Thursday, December 19, 2013

Ma Pi Leng Pass - one of Vietnam's most incredible roads



Day 8 - Tuesday, November 12
Distance - 55 kms = total for day ~ 2-3 hrs (Meo Vac - Dong Van only ~24 kms)
Trip Odometer =  502 km
Route - Meo Vac northwest on Hwy 4C to Dong Van (then day tour west from Dong Van).
Hotel - Thien Huong Motel - Dong Van (350,000d = ~$15)
Weather - Morning fog and cloud, and then the skies opened up.  Beautiful sunny skies followed by more cloud cover in the afternoon.



"Vietnam - tell us something we don't know... "



We woke up at our usual 6:30 am to hazy skies, overcast and fog.  We knew we had another shorter day ahead of us, so we milled about, watched more CNN and BBC and slowly formulated our rough plan for the day.  Within the hour, the hazy overcast quickly broke into blue skies and sunshine, a very welcomed sight.

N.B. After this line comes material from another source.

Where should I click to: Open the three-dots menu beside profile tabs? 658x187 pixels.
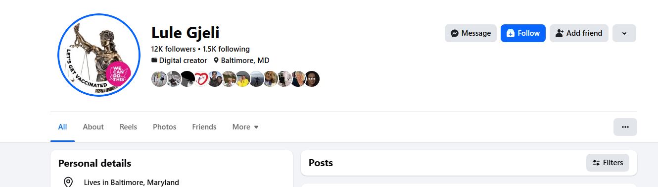[x=625, y=127]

We didn't want to leave the comforts of our amazing Hoa Cuong Hotel in Meo Vac (mind you - the bed was a typical Vietnamese 'firm'... pretty much like sleeping on a concrete platform with a few layers of cardboard for cushion, something to get used to).



Leaving Meo Vac - heading northwest along 4C



Once leaving Meo Vac - within a few kilometers we encountered a 'Y' in the road, one road heading up the side of the mountain and the other dropping into another valley below.  Both roads were about as wide as golf-cart-tracks and my GPS stated that we were to stay on the high-road.  A left it was and we started snaking up.


It was gorgeous, utterly breathtaking.  We passed a cyclist grunting up the steep slopes and pulled over shortly after for a photo-op.  Within a few minutes, up pedalled a bloke from Ireland, he too pulled over and we had a great chat.  I immediately told him I wasn't near the man he was, toughing these hills on a pedal bike.... I only had the crack of my throttle to sweat over, such tough work.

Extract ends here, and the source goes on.